Well, good riddance in my view, if for no other reason than that he's yet another graduate of Harvard Law School, which he credits with his success in business. Harvard (and Yale) law schools seem to be the golden ticket, which they should not be. Graduate from a law school and you ought to be required to try at least a dozen small claims cases. If you haven't, the bread line for you.
While having gone to Harvard Law School is reason enough, in my view, to get the axe, an additional reason centered on his volatile personality and in particular the language he used in an interview with a New Yorker reporter. That latter event unfortunately says something about the nature of a lot of language in the law, I fear, as lawyers are pretty bad about using off color language amongst themselves. Of course, American speech has coarsened enormously over recent years anyhow, so this is yet another example of how the public tends to be shocked by language used in one camp that they may very well, in some circumstances, use themselves. There was a lot of "we can't even repeat this" in the press, but quite frankly language of that type, no matter how disgustingly vulgar, is pretty common.

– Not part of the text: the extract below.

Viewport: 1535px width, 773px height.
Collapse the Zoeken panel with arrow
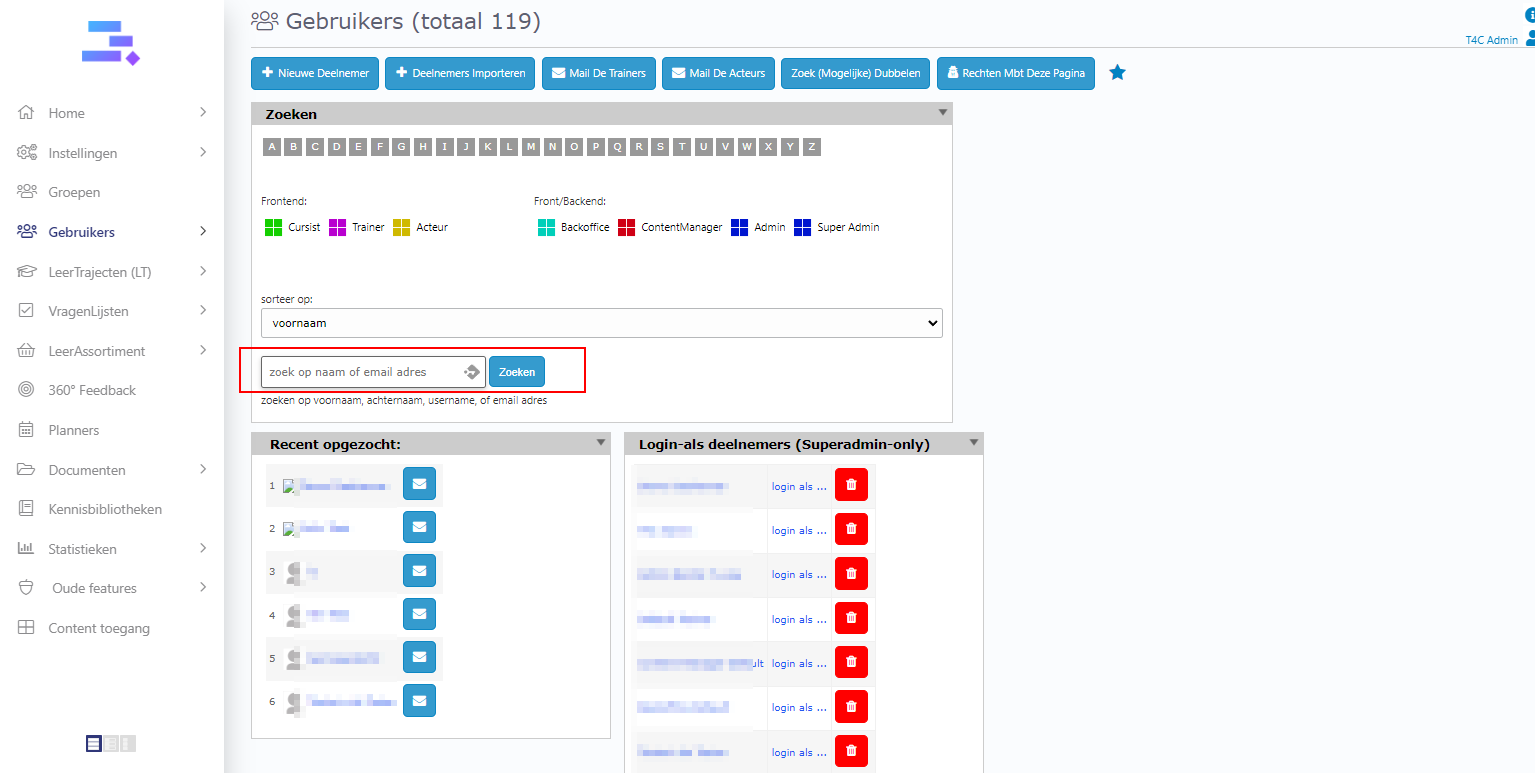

Not that the wealthy Scaramucci is destined for the breadline.
Of interest, the Italian American Scaramucci was raised in a Catholic family but has been married twice. His second wife Deidre Ball. filed for divorce from Scaramucci after a few years of marriage and having one child with him, and while being second with another, citing her dislike of Donald Trump as a reason.

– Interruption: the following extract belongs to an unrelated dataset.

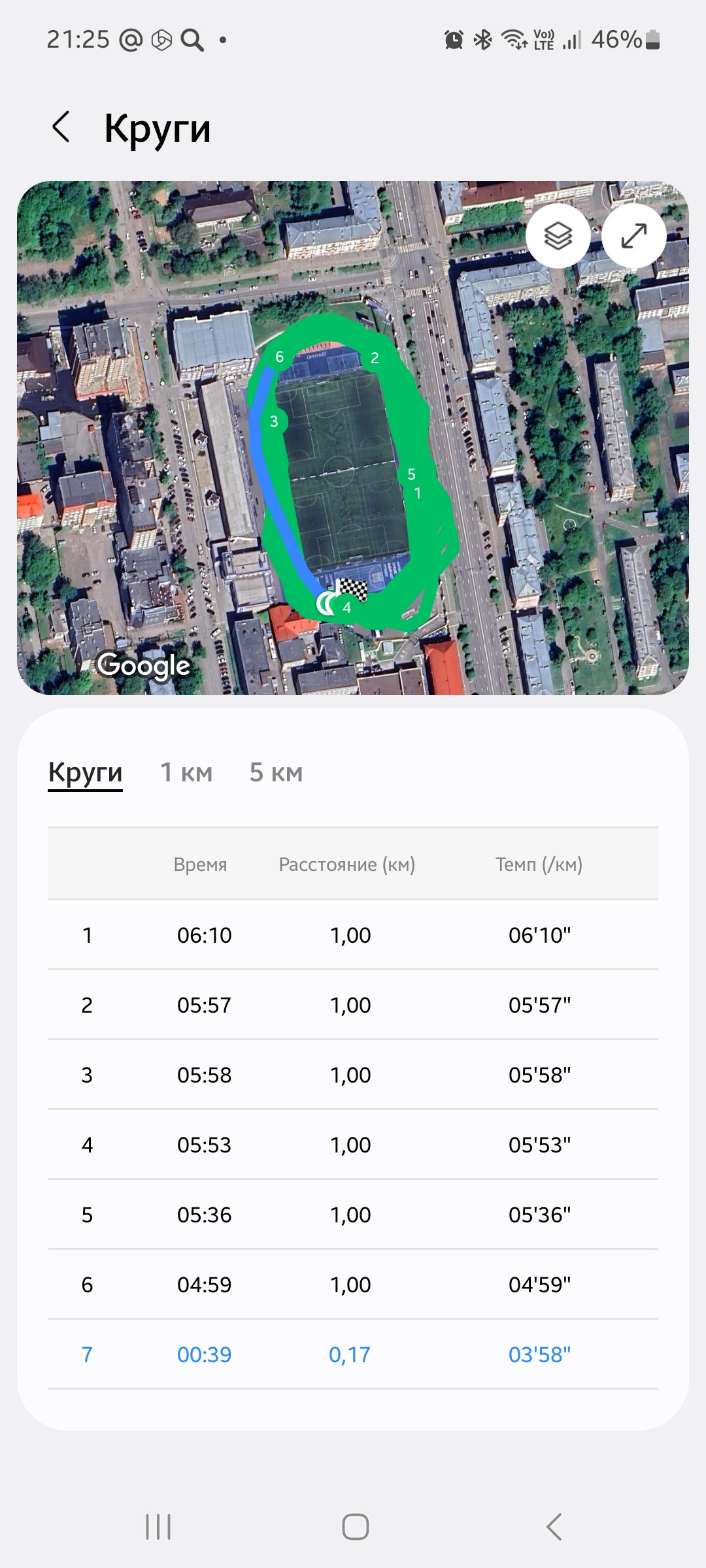
Task: Tap the back arrow next to Круги
Action: click(61, 127)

Closer to home Cindy Hill resurfaced on the front page of the local paper again when her defamation suit against Tim Stubson was dismissed. That it would be dismissed was widely regarded as inevitable by anyone with a legal background so that's no surprise. She, however, was not taking it gracefully as she was complaining in print about the judge who rendered the decision and indicating in a less than graceful way that she'd appeal the decision to the Wyoming Supreme Court. No doubt she will, where the decision of the lower court will be affirmed.
Stubson's comments, which appeared on Facebook related to his reasons and that of those in his camp regarding the bill that was found unconstitutional that basically deprived her of power. That bill was at the center of a full scale war in the GOP between what we might term the old guard and radical tea partyers. That war seems to have died down and the tea party camp basically lost, or at least they've been fairly quiet for some time. Stubson would be Congressman now but for LeLand Christensen, or put another way LeLand Christensen would be Congressman now but for Stubson, as they split the majority of the GOP vote, Christensen taking 22% and Stubson 17.7%. That opened the door to Liz Cheney getting the nomination with 39% of the vote. That presumes, of course, that which ever, Stubson or Christensen, would have picked up the balance if the other had not been there, but I suspect that they would have. Cheney, of course, having one will basically be Congressman for life and Wyoming never turns out an incumbent in Congress or in the Governor's seat.